Two weeks after revealing that its upcoming stand-alone streaming service would be priced $4 less than HBO Now, Showtime has announced that it will be even cheaper for Hulu subscribers.
The company is partnering with Hulu, which will offer Showtime's new service—also called Showtime—as an $8.99-per-month premium option to the 9 million subscribers of its Hulu service (formerly called Hulu Plus). This will be the first premium, add-on option available for Hulu subscribers.
In addition to offering its new service for up to $6 less per month than HBO Now, Showtime's partnership with Hulu also ensures that the service will be available on almost every streaming device for its early July launch.

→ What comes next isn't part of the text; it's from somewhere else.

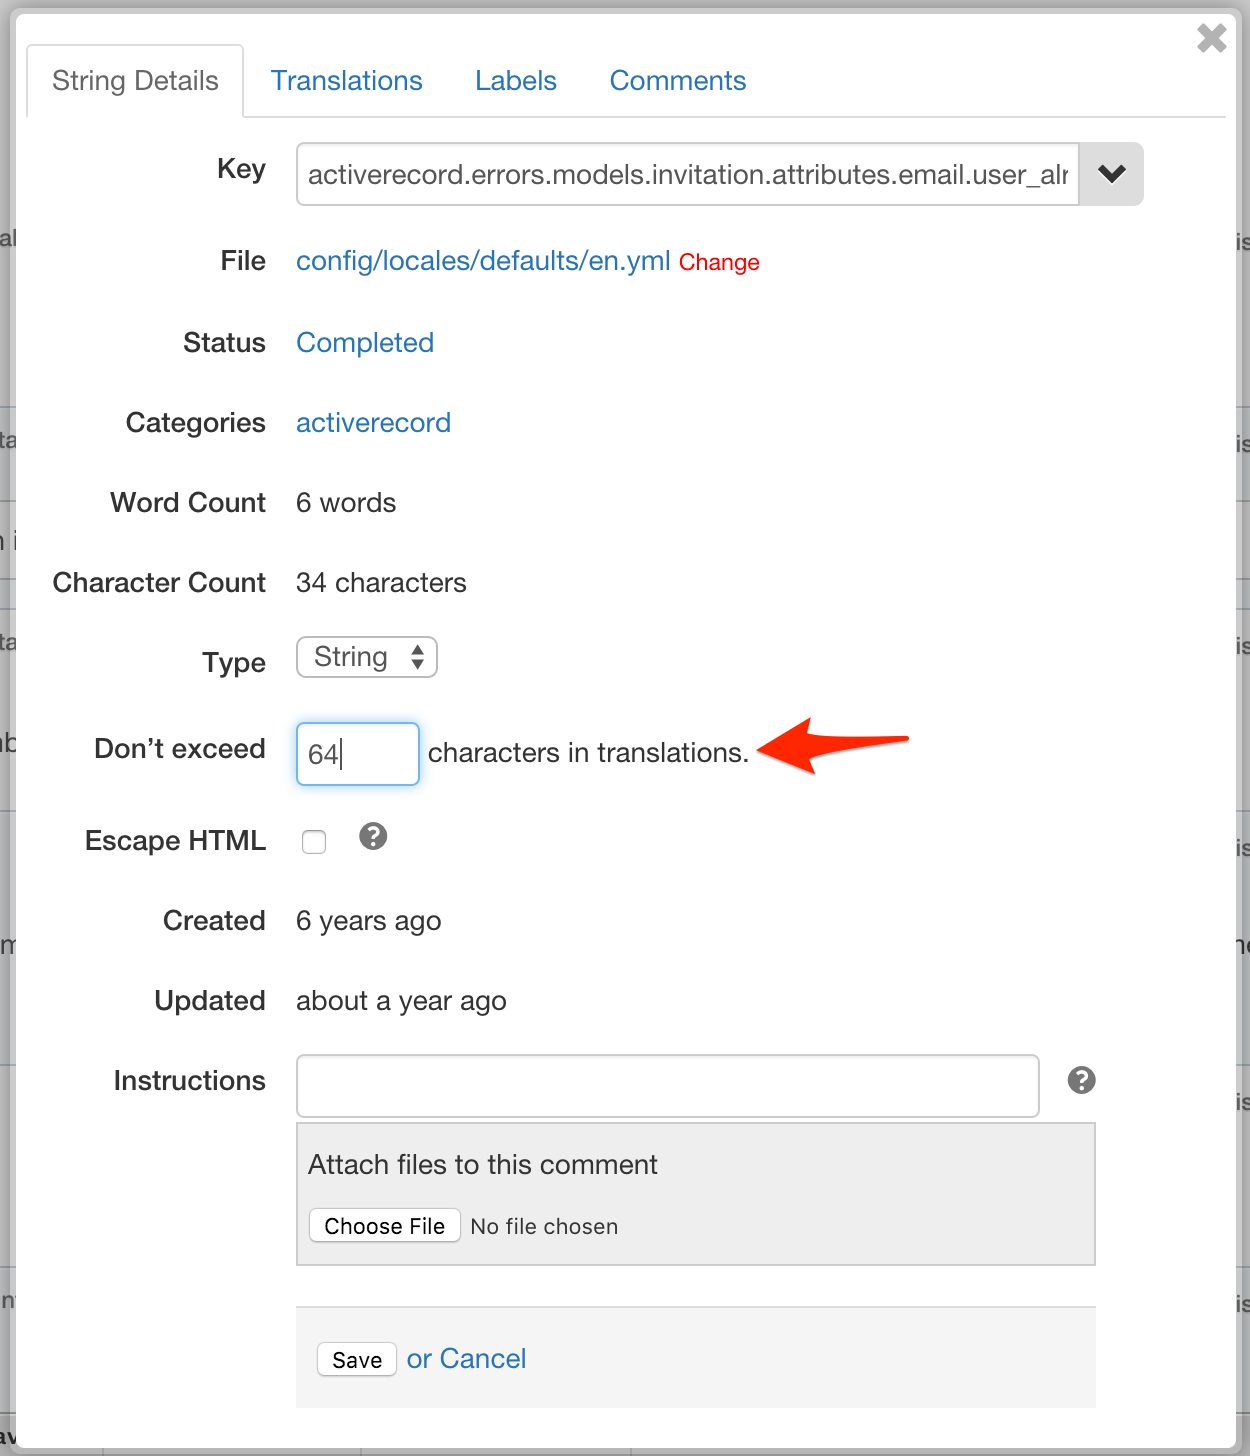Click the red Change file link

Showtime had previously announced stand-alone subscriptions via iOS, Roku and PlayStation Vue for $10.99 per month.
But subscribers to Hulu's monthly service, which costs $7.99 per month, will be able to add Showtime for an additional $8.99 per month (combined monthly cost: $16.98), which is $2 less than the stand-alone option.

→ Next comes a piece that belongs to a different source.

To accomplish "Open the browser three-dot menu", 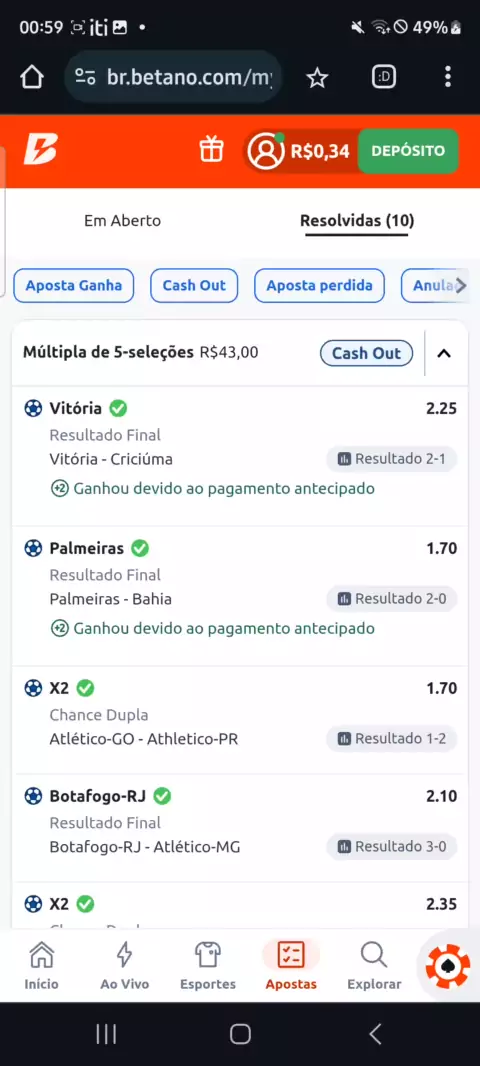I will [x=447, y=77].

"We're excited to be the first premium service available to Hulu's growing subscriber base and look forward to offering their customers our award-winning original programming, films and documentaries across almost every device," said Matthew Blank, chairman and CEO, Showtime Networks, in a statement. "Hulu is an important launch partner for Showtime as we continue to expand our service across new platforms and distributors, reaching new consumers wherever a broadband connection is available."
Showtime has yet to announce a launch date but has indicated the service will be available prior to the July 12 season premieres of its two summer series, Ray Donovan and Masters of Sex.
When the service launches, Hulu subscribers will be able to sign up for Showtime on Hulu.com, and then access it through the Hulu app on iOS and Android devices, as well as Apple TV; Xbox One; Roku; PlayStation 4 and PlayStation 3; Amazon Fire TV and Fire Stick; Chromecast; and a variety of smart TVs and Blu-ray players.
While HBO Now inked a three-month exclusive window with Apple for its April launch, Showtime is clearly going the opposite direction, trying to be available to as many providers as possible.